Over 500 IRS agents received undisclosed payments from private firms, says watchdog report.
A Watchdog Report Reveals Revolving Door Between IRS and Private Firms
A recent watchdog report has shed light on the busy revolving door that connects the Internal Revenue Service (IRS) and large private firms. According to the report released by the Treasury Inspector General for Tax Administration, a total of 496 employees received income from either a large accounting firm or corporation before, during, or after their time at the IRS.
Out of these employees, 241 were paid by a large accounting firm, while 255 received payments from a large corporation, as reported by The Hill.
“Our review found no direct correlation between the employees’ work assignments and the company or firm from which they came or left for in the private sector,” the report said.
However, the report did identify four non-executive employees who charged time to a private letter ruling involving the same large accounting firm they had recently worked for or joined after leaving the IRS. While not a direct correlation, this raised concerns about impartiality, as stated in the report.
The report also highlighted that IRS policies primarily rely on individual self-reporting to address potential conflicts of interest. However, this practice increases the risk of conflicts of interest, according to the report.
“For example, the movement of employees in and out of the private sector to public service can increase the risk of conflicts of interest for incoming and outgoing employees and the possibility of undue influence by former or prospective employers that might lead to preferential treatment or create an unfair advantage for specific entities or individuals,” the report said.

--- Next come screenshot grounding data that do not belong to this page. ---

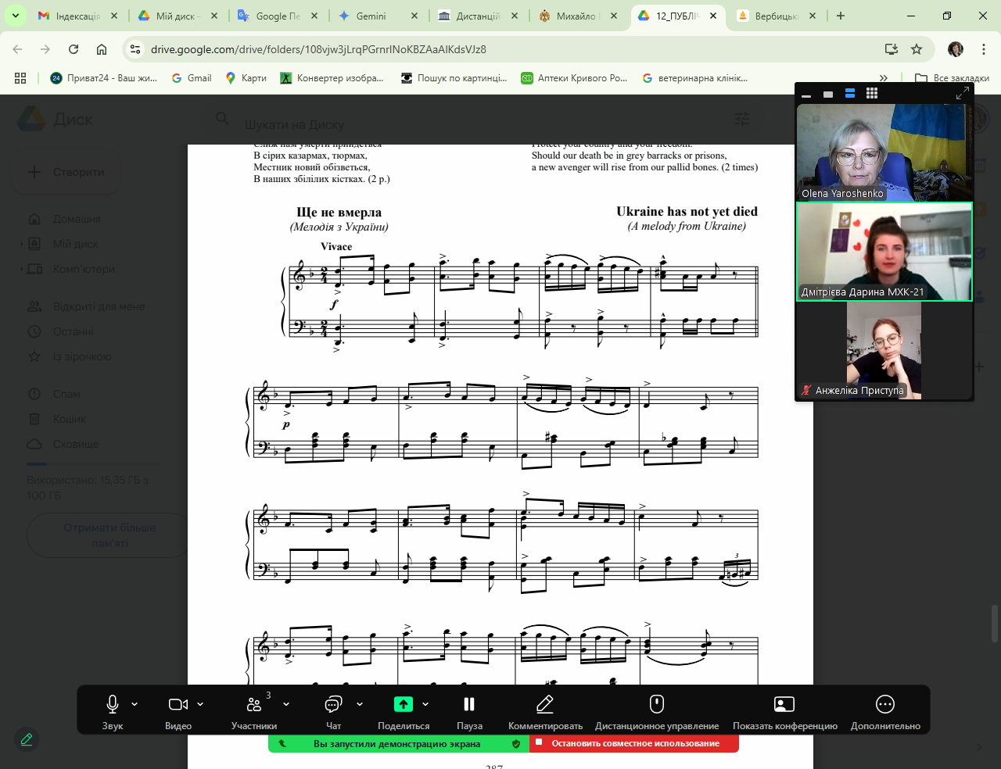Expand the share options arrow beside Поделиться
This screenshot has height=769, width=1001.
(x=425, y=704)
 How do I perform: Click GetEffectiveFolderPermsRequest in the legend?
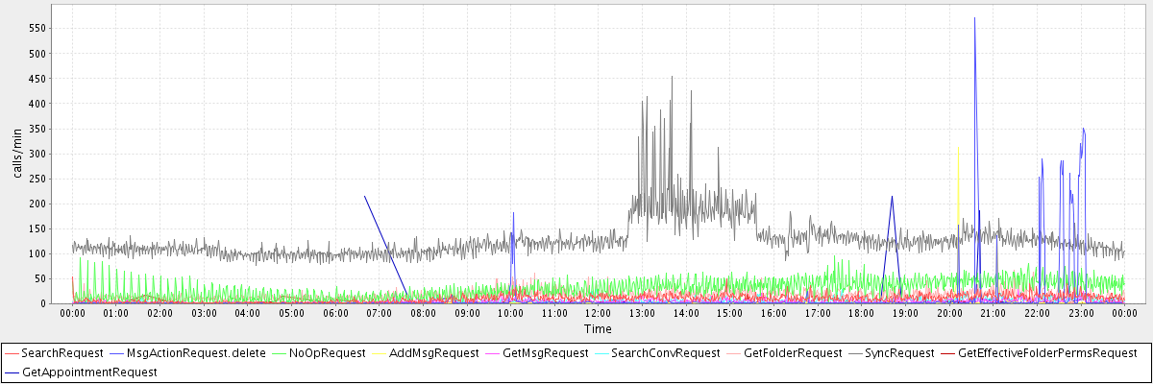point(1047,353)
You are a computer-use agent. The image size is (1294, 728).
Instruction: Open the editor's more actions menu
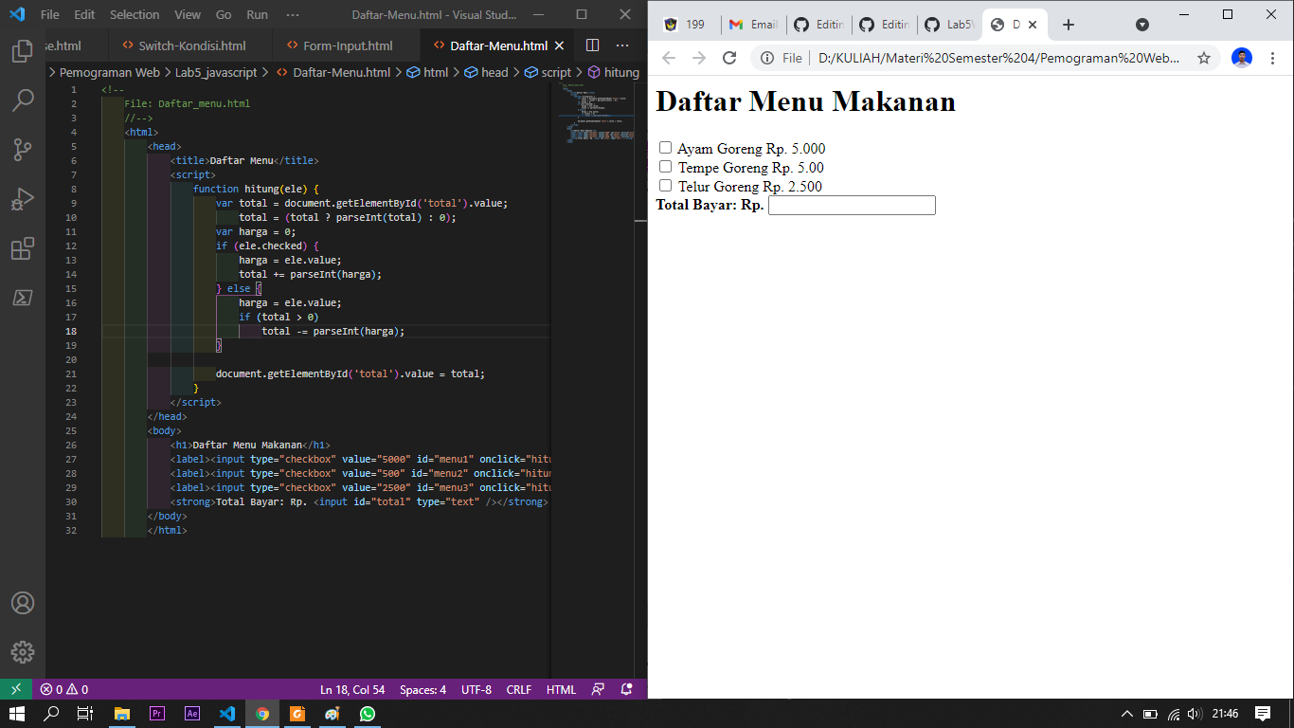point(622,45)
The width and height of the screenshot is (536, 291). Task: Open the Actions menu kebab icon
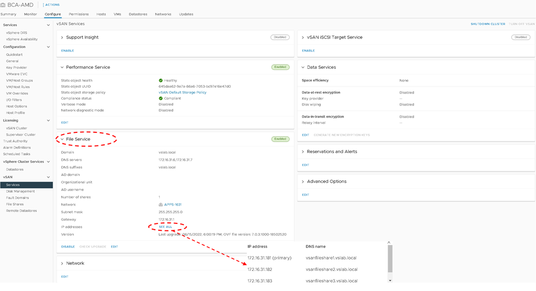43,5
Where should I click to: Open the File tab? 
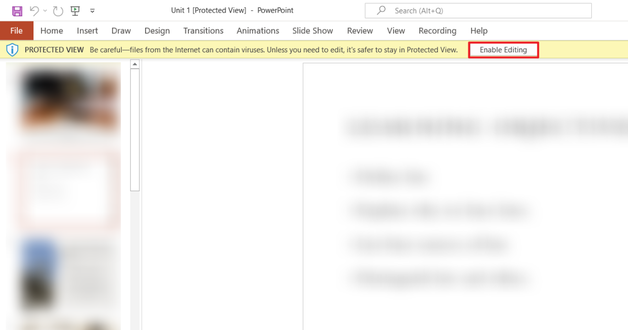[16, 31]
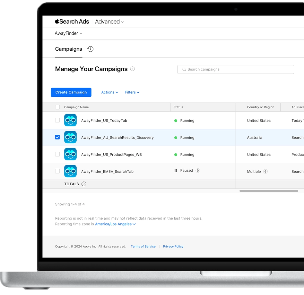
Task: Click the AwayFinder_US_TodayTab app icon
Action: (70, 120)
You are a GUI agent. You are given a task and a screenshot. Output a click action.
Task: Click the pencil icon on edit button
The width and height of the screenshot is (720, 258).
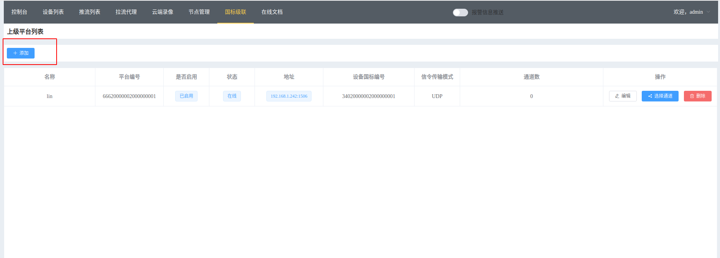617,96
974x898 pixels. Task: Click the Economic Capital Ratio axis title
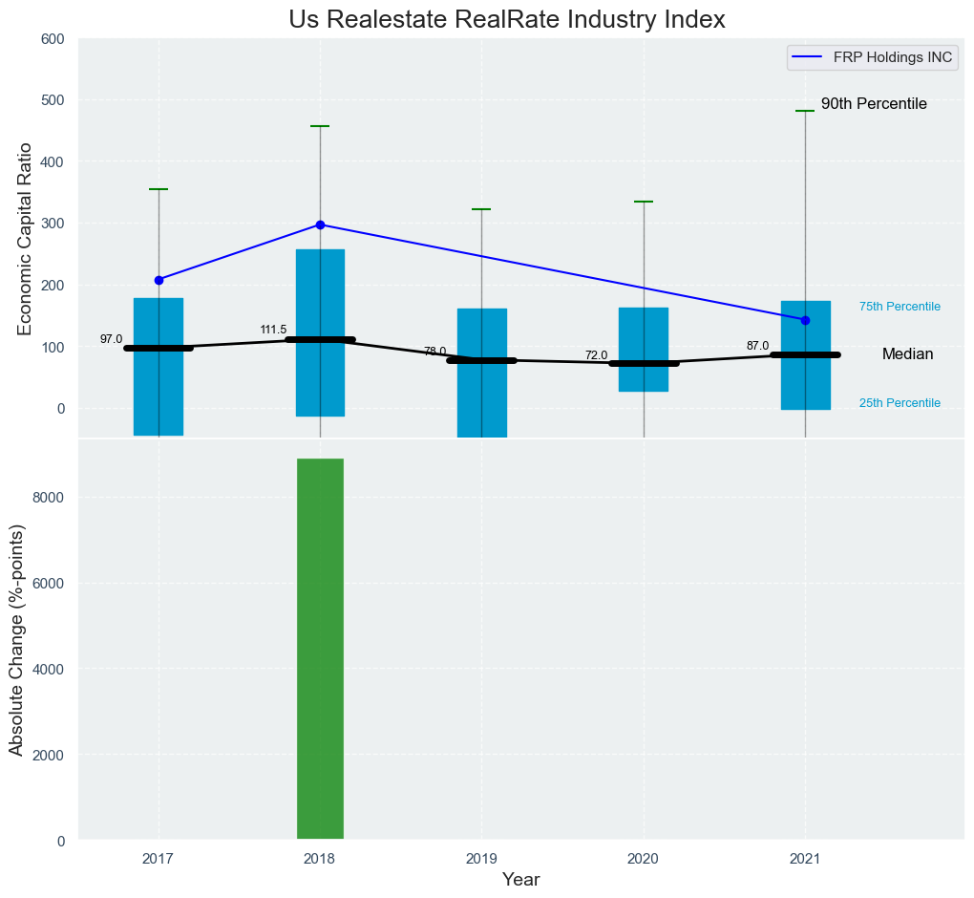26,239
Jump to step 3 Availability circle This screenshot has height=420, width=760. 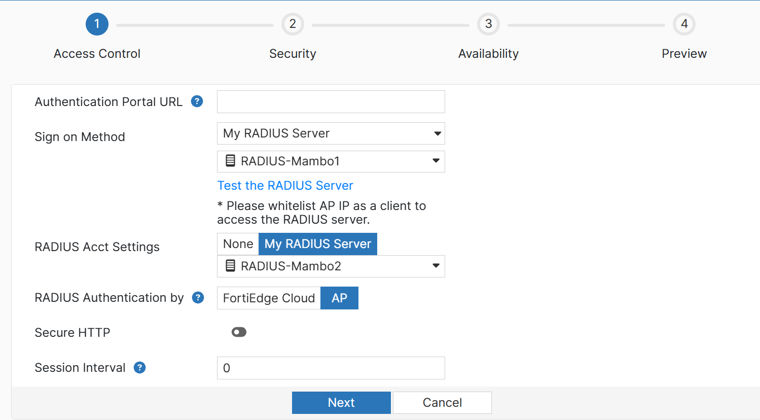pyautogui.click(x=488, y=24)
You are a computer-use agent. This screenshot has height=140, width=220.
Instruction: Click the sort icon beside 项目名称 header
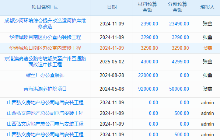point(56,7)
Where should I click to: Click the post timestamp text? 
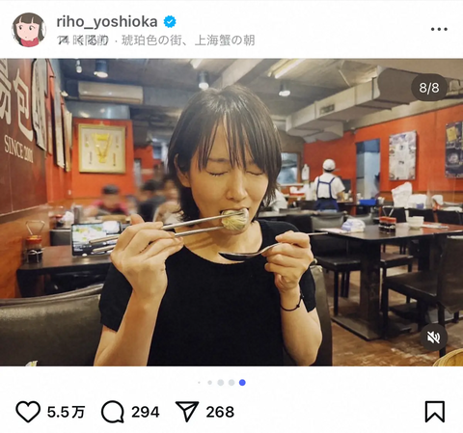(83, 41)
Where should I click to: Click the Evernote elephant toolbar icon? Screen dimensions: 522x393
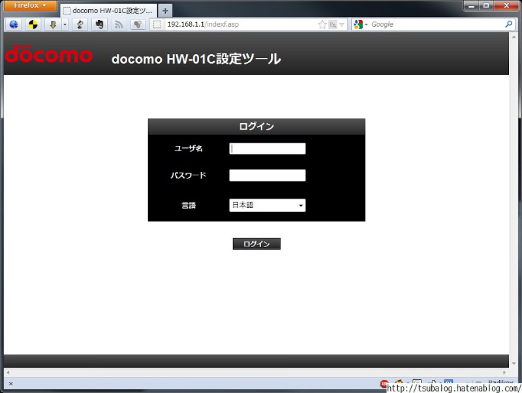[99, 25]
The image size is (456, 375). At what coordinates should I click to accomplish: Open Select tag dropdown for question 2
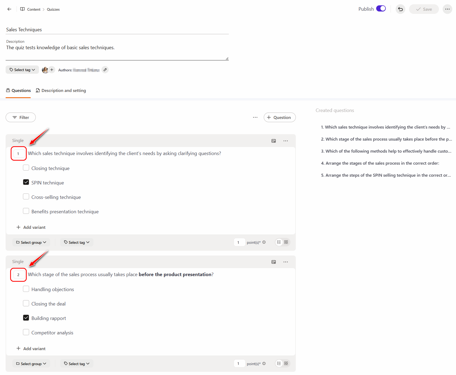[77, 364]
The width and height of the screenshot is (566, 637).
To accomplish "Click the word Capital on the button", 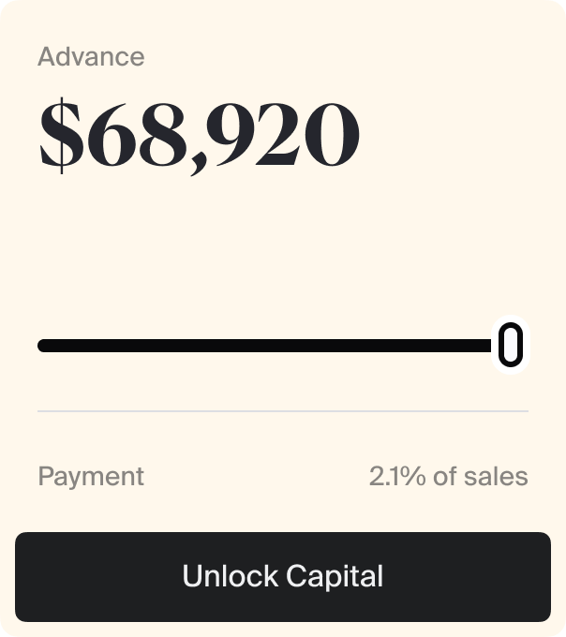I will pyautogui.click(x=335, y=576).
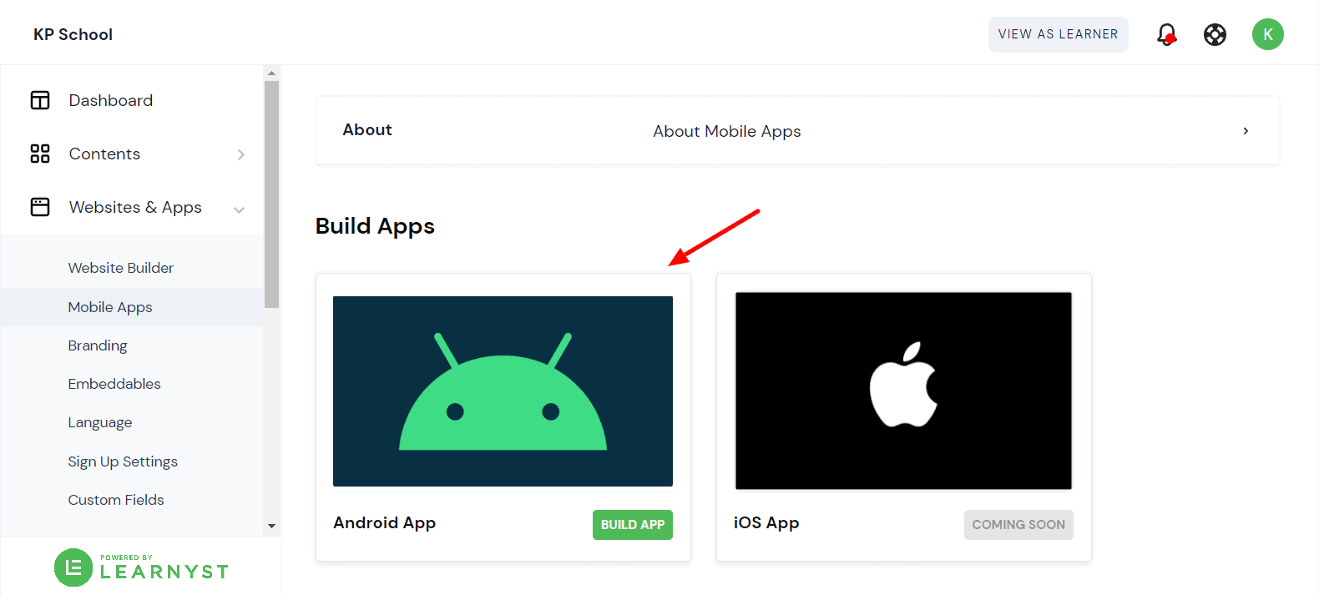Click the Android robot thumbnail
The width and height of the screenshot is (1319, 595).
click(503, 391)
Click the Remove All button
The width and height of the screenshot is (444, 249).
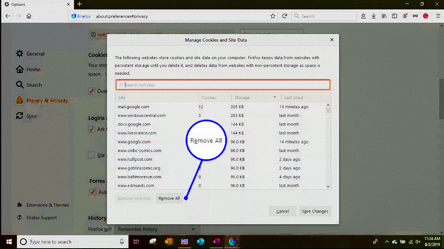169,198
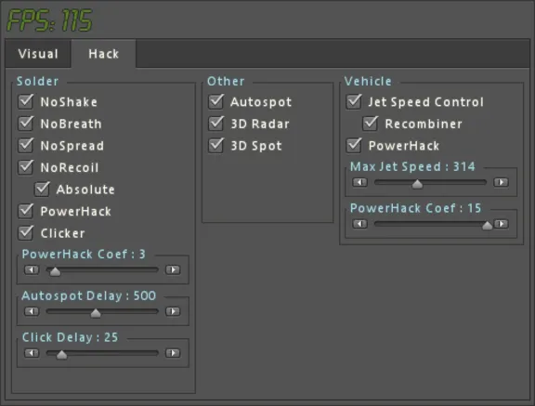
Task: Click right arrow of Click Delay slider
Action: 173,353
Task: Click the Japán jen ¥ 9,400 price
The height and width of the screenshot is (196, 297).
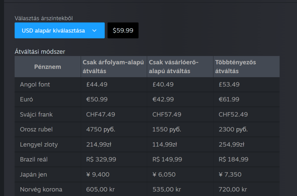Action: pyautogui.click(x=98, y=174)
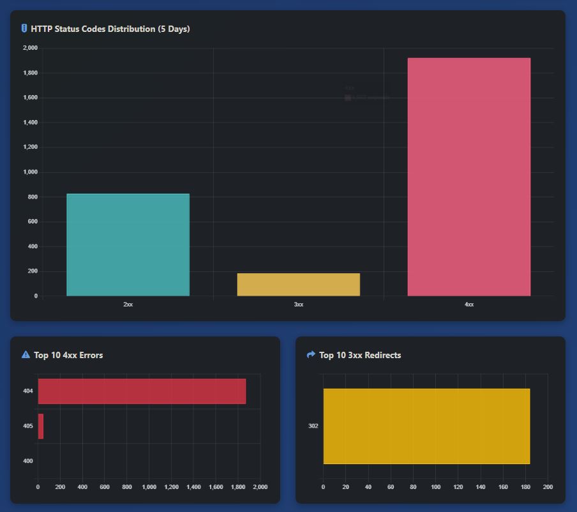The height and width of the screenshot is (512, 577).
Task: Click the 4xx axis label under the pink bar
Action: point(468,305)
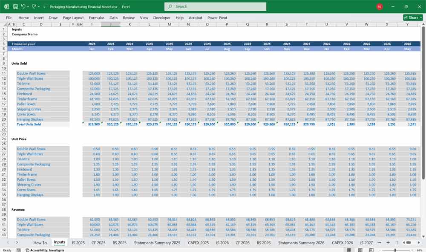Switch to the IS 2025 sheet tab
This screenshot has height=252, width=426.
78,243
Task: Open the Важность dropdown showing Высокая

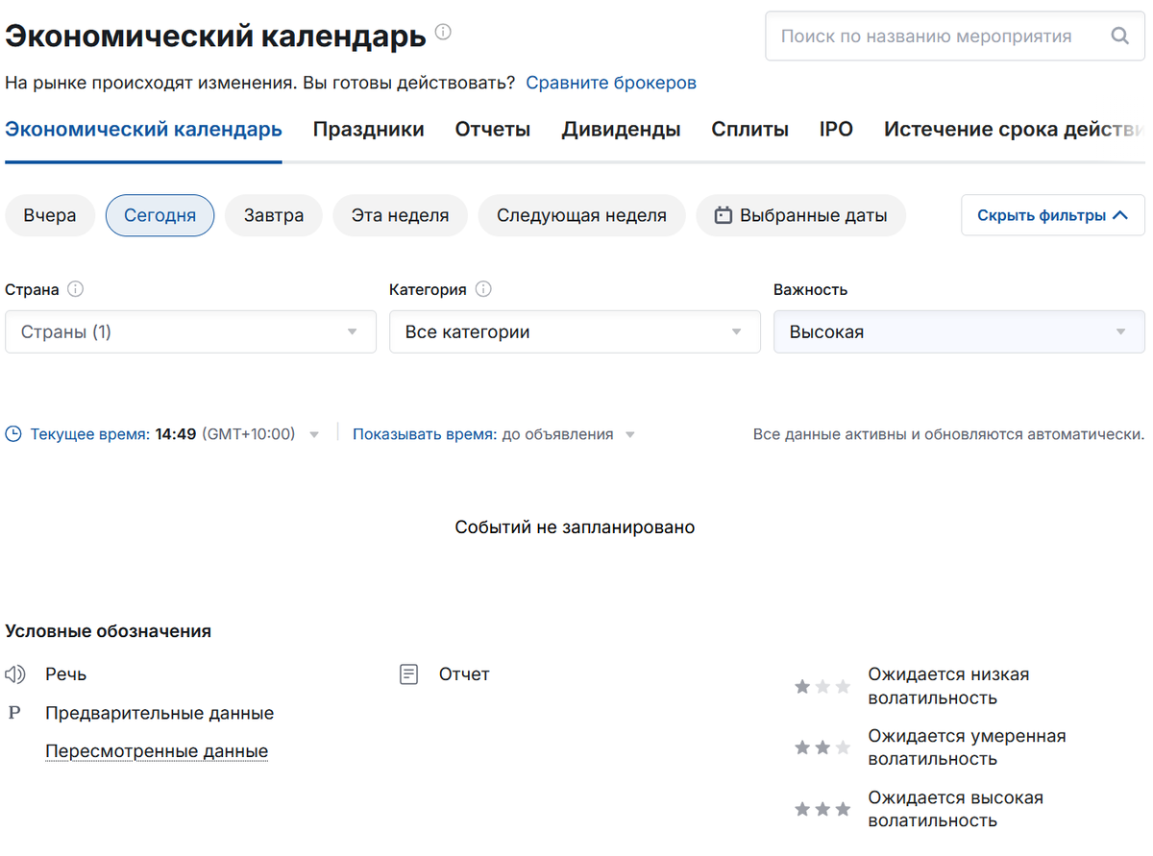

The report acknowledged that there are restrictions on what former IRS employees can do after leaving the agency. However, there are no restrictions preventing any former employee, regardless of their rank or position, from accepting employment with any particular private or public employer.
Democratic Sen. Elizabeth Warren of Massachusetts and Democratic Rep. Pramila Jayapal of Washington requested the investigation, expressing concerns about the use of the revolving door by accounting firms to benefit their clients.
In response to the report, the IRS defended its need for private expertise to carry out its job effectively. Holly O. Paz, acting commissioner of the tax agency’s large business and international division, emphasized the importance of a highly skilled and experienced workforce for conducting complex audits of large corporations.
A previous report by The New York Times revealed that large accounting firms were already deeply embedded within the IRS. The report highlighted how tax lawyers from these firms often take senior positions at the Treasury Department, where they write policies that favor their former corporate clients. The expectation is that they will return to their old employers, who welcome them back with higher pay and loftier titles.
According to the report, these industry veterans approved loopholes exploited by their former firms, granted tax breaks to former clients, and rolled back efforts to curb tax shelters. This close relationship between accounting firms and government officials has significant implications.
“The accounting firms have a desire to get in favorable rules for their clients,” said Michael Hamersley, a former tax lawyer. “And the person in the government has a desire to grant their wish because they know they will be rewarded when they get out.”
Overall, the watchdog report raises concerns about potential conflicts of interest and the need for stricter regulations to ensure impartiality and prevent preferential treatment.